For the special value, VOTable allows use of the string
NaN in float or double arrays so we could use that (but see below).
xtype="multipolygon" datatype="double" arraysize="*"
xtype="multiinterval" datatype="double" arraysize="*"
simplest serialisation: {polygon}
NaN {polygon} ...
allsky: S+N hemispheres == 0 120 0 240 0 0
NaN 0 0 240 0 120 0
To be discusssed further: yes: that is kind of ugly... but more importantly using a valid number as a separator is a lot like things in the past that cause a lot of bugs as mistakes go undetected. To defend against errors that introduce
NaNs and make a different valid multipolygon we could add the number of polygons at the end of the array (unlikely but possible with even number of extra
NaNs and enough vertices in between). What we don't like about that extra number is that a serialised polygon is not a valid multipolygon... there are plenty of ways to generate an incorrect polygon that is still valid but wrong/different. If we had thought this through from the start, we would have probably included the vertex count at the start or end of the simple polygon, but we didn't.

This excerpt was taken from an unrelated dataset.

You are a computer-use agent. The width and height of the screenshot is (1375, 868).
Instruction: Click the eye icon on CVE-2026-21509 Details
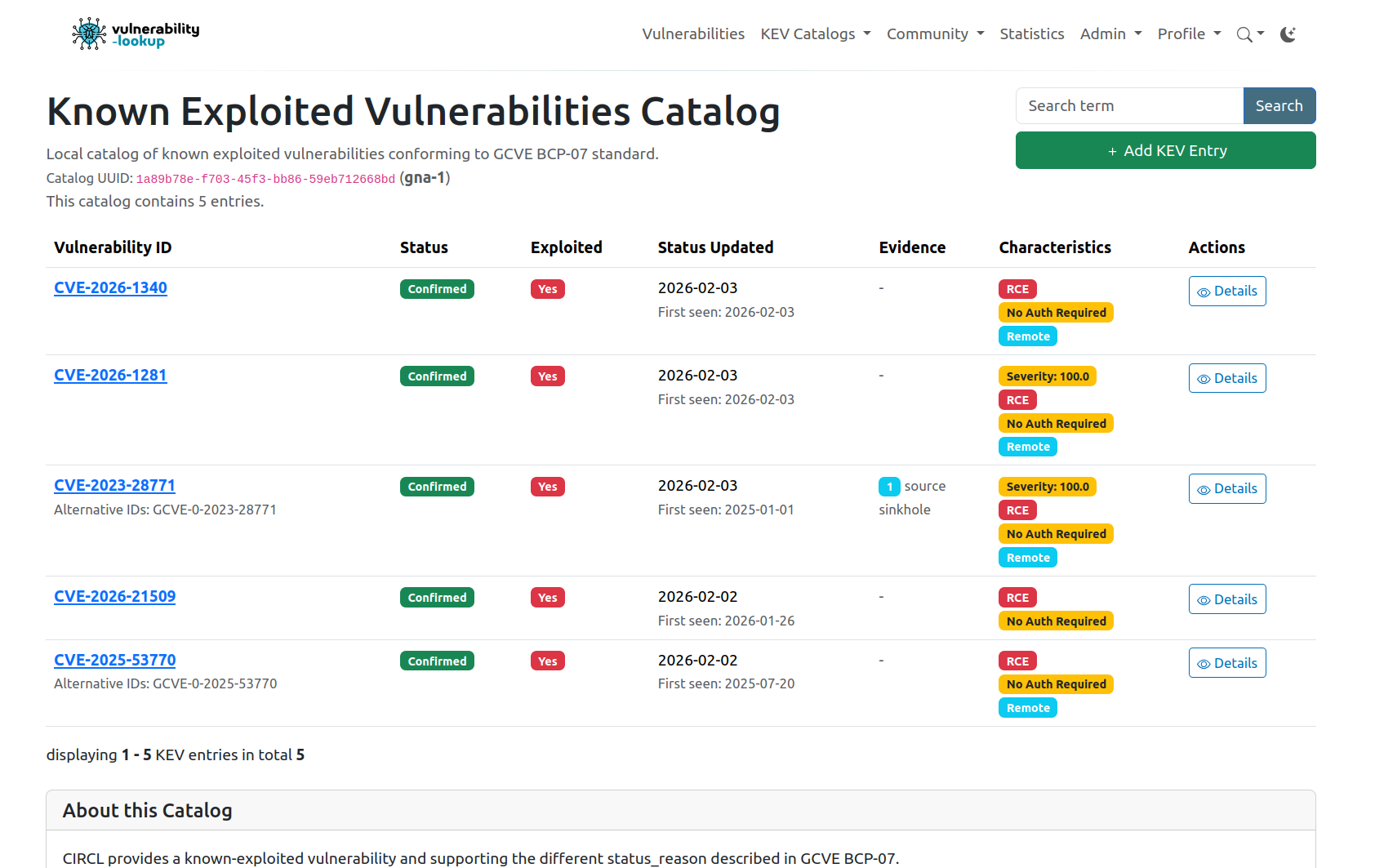coord(1203,599)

Proposed Solution (extended): Above we have independent schemes to support polymorphism and disjoint shapes/holes; we can combine them to finally define region for use in
ADQL and
ObsCore:
xtype="region" datatype="char" arraysize="*": polymorphism + union and intersection operators
serialisation, operator style: {shape} {operator} {shape} ... ??
serialistion, function style: {operator} ( {shape} {shape} ... )

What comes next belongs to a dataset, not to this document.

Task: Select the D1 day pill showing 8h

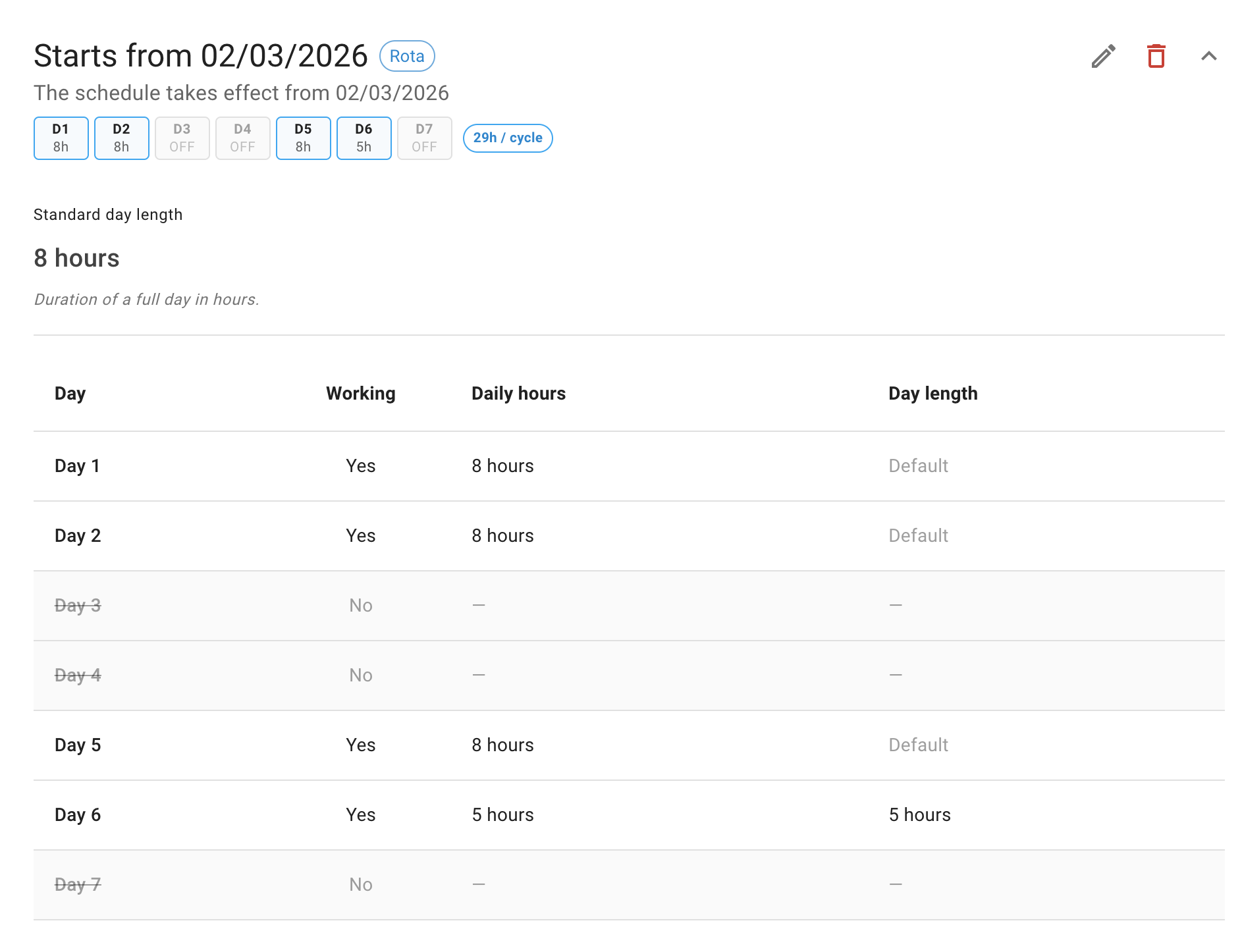Action: [61, 138]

Operator style is more like the base solution while function style is like the informative TAP-1.0 BNF and thus would mean we are standardising that usage (minus the coord metadata).
(iv) polygons with holes
This is really down in the details and although there are no concrete use cases that anyone put forward for this scenario, it is feasible (CADC have some cases we just ignore). If solutions to theother use cases can also support this without extra complexity they get extra points.
Proposed Solution: Now that we have a defined winding direction to define in vs out, we can make holes using intersection and thus do not need a negation/not operator.
The net effect of all the above stuff is that there are 4 kinds of values and the serialisations are built up from the simplest (lower left) to most general (upper right). We would introduce 4 new xtypes in
DALI-1.2 to standardise existing usage (
ADQL, SIA,
SODA,
ObsCore).
|
simple values |
complex values via operators |
polymorhic |
xtype="shape" |
xtype="region" |
non-polymorhpic |
xtype="interval" xtype="point" xtype="circle" xtype="polygon" |
xtype="multiinterval" xtype="multipolygon" |
Winding direction
Felix & Alberto recommend a change (erratum) to defining
DALI polygon in terms of "on-the-left" instead of CCW, which could also go into
DALI-1.2 -- it means the same thing but is easier to grok/visualise.
MOC
A multi-order coverage maps (moc) could in principle be serialised as a value in a VOTable cell. To do so, there must be a defined serialisation that fits in the current VOTable framework and a defined xtype that signals that serialisation can be used to interpret the values as mocs. The Apps WG is working on making a suggested ascii serialisation part of the MOC standard, so that would be needed here is to define the moc xtype/usage and refer to the MOC standard... probably
datatype="char" arraysize="*" xtype="moc"
as the suggested serialisation uses non-numeric characters as separators.